▸ **Task details**
Please pull out every line of the items below that contains the string "date", matching case exactly.

▸ **Provided records**
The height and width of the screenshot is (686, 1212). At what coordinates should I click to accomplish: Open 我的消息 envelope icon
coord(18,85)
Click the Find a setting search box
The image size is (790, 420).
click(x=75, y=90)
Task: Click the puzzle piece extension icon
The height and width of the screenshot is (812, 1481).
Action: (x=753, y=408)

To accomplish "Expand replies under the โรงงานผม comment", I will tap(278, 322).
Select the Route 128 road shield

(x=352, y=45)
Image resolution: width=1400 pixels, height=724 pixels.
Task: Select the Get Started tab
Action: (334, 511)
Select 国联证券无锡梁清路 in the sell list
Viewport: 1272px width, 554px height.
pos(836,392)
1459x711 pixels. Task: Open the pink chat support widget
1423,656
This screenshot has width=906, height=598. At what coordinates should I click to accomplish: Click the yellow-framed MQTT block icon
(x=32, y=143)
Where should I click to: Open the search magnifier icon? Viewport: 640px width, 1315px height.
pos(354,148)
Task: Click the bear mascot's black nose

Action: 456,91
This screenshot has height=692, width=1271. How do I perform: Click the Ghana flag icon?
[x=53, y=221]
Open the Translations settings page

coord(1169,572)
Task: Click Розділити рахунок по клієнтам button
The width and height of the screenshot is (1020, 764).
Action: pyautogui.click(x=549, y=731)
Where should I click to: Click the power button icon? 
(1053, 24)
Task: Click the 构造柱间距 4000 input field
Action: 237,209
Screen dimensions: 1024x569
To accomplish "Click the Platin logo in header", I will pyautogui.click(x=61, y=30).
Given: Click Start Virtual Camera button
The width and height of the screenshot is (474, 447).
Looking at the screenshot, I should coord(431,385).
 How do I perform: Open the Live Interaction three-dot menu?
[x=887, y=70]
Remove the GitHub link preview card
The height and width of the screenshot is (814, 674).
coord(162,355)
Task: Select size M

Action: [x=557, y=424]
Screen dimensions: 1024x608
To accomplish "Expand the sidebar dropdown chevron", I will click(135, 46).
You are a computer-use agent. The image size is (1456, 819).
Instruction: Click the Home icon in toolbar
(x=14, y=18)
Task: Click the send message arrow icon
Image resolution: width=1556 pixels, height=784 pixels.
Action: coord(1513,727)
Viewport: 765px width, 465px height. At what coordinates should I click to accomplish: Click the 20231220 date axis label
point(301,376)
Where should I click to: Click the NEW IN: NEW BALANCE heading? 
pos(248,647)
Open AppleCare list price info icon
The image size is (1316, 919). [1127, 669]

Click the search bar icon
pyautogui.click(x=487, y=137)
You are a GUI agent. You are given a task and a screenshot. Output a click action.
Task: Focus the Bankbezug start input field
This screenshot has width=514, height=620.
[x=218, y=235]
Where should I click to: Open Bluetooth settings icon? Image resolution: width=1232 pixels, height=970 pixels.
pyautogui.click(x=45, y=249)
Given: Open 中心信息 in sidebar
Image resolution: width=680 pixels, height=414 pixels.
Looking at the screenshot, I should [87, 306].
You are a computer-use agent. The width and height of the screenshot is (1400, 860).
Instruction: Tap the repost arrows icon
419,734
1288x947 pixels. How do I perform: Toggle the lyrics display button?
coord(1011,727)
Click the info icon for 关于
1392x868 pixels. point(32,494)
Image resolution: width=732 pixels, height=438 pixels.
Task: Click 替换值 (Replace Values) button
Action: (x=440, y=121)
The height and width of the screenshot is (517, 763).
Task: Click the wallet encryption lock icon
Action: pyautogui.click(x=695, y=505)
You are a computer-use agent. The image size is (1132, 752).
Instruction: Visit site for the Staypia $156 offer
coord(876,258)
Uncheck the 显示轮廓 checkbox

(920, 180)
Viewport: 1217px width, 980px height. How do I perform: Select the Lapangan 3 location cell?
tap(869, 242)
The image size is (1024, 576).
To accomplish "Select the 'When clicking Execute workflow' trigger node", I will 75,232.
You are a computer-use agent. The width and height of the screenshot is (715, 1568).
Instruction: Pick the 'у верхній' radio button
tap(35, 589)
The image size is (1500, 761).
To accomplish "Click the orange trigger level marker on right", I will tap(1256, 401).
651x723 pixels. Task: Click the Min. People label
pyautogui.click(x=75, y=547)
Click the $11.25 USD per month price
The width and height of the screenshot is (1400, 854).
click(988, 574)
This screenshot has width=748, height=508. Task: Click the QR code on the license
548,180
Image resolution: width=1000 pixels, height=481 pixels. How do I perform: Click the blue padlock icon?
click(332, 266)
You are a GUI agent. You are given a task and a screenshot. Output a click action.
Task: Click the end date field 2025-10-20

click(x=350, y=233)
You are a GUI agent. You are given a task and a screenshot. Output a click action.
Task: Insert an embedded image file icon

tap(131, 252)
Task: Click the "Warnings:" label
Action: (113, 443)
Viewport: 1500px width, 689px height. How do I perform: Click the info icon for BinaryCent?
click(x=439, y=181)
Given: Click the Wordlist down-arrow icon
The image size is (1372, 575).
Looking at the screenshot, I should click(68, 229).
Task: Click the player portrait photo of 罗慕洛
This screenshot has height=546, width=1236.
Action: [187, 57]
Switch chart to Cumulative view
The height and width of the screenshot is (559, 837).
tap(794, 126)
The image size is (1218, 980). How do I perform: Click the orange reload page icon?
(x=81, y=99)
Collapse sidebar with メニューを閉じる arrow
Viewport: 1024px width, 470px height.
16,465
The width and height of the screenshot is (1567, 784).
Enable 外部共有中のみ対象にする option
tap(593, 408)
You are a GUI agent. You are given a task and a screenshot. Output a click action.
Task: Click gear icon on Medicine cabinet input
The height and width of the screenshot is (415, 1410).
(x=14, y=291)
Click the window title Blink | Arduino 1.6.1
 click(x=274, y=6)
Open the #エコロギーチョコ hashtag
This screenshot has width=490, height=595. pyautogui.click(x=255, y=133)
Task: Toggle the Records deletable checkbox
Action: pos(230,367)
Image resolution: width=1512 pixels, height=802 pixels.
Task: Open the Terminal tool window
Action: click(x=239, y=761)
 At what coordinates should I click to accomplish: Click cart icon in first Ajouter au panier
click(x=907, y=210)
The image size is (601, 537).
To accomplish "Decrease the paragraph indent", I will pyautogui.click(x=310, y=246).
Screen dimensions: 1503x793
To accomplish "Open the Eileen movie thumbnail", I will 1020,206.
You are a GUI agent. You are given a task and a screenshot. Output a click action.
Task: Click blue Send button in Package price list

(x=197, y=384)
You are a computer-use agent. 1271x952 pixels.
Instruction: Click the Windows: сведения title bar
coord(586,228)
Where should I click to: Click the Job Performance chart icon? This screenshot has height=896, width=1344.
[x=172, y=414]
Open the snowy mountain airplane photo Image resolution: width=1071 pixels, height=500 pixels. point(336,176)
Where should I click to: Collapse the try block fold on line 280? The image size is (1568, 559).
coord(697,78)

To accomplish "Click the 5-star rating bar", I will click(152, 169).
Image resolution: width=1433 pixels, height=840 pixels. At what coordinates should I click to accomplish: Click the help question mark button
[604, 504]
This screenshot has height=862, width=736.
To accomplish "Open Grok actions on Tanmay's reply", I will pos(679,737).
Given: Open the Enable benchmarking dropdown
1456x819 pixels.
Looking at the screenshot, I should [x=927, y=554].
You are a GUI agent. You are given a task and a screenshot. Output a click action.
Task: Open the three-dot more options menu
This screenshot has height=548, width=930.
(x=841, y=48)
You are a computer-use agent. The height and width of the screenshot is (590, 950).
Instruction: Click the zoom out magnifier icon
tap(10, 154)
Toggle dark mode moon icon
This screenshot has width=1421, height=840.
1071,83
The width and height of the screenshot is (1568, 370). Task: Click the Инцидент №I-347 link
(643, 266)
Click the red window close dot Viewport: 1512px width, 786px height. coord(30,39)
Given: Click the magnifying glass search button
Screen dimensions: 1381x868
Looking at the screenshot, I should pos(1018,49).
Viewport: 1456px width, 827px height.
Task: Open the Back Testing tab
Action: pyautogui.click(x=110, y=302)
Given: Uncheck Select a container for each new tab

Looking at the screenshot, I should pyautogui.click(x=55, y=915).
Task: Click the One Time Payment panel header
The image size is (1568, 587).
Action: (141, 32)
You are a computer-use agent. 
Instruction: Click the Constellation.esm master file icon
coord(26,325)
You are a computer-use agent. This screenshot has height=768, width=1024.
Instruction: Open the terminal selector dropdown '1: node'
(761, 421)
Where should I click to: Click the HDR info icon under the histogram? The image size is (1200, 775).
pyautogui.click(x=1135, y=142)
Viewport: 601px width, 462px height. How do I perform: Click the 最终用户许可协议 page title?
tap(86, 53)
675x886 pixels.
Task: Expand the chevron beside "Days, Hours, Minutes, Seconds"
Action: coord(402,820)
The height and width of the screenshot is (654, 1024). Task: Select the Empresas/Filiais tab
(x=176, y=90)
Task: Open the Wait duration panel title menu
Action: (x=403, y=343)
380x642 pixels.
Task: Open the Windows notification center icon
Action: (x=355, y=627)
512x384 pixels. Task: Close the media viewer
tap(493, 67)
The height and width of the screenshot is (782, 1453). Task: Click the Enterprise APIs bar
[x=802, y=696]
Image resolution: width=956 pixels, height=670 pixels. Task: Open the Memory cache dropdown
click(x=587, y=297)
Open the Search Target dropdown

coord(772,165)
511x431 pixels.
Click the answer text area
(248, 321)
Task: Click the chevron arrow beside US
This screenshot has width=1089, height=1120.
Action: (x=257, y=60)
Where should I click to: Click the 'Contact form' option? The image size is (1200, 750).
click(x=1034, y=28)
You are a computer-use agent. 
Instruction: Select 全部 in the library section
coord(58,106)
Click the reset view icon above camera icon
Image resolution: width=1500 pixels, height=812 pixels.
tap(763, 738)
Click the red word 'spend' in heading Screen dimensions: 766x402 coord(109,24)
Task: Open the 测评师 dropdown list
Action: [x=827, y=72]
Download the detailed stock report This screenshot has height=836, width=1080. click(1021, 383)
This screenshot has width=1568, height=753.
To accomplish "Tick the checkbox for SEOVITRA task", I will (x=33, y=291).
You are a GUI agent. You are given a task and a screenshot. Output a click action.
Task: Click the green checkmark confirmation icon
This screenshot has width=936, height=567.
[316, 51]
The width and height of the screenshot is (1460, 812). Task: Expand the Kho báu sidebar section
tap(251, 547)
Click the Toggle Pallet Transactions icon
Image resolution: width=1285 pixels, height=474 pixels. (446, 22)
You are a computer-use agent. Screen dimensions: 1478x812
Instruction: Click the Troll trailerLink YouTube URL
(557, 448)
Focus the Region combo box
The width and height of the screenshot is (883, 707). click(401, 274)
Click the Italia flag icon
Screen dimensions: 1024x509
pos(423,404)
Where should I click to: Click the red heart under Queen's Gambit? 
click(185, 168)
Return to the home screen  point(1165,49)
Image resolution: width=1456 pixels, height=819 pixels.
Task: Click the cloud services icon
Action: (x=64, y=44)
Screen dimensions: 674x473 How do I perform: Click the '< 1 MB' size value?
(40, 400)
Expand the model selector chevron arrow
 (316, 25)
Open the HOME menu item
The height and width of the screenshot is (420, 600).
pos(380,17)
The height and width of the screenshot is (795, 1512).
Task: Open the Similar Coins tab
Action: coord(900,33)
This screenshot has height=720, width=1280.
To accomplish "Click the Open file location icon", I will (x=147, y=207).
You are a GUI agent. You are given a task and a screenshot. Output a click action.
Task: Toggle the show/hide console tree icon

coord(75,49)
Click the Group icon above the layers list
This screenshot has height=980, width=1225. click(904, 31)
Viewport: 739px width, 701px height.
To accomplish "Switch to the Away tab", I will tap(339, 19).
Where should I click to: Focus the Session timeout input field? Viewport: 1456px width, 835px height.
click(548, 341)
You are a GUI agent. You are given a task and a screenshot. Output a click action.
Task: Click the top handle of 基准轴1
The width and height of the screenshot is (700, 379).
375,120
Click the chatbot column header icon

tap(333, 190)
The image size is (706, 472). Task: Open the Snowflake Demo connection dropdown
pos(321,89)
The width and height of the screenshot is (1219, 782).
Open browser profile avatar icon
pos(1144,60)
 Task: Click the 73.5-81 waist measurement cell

▸ **The answer**
Viewport: 765px width, 465px height. At what coordinates should I click to accomplish: Click the 20231220 date axis label
Task: Click the end date field 2025-10-20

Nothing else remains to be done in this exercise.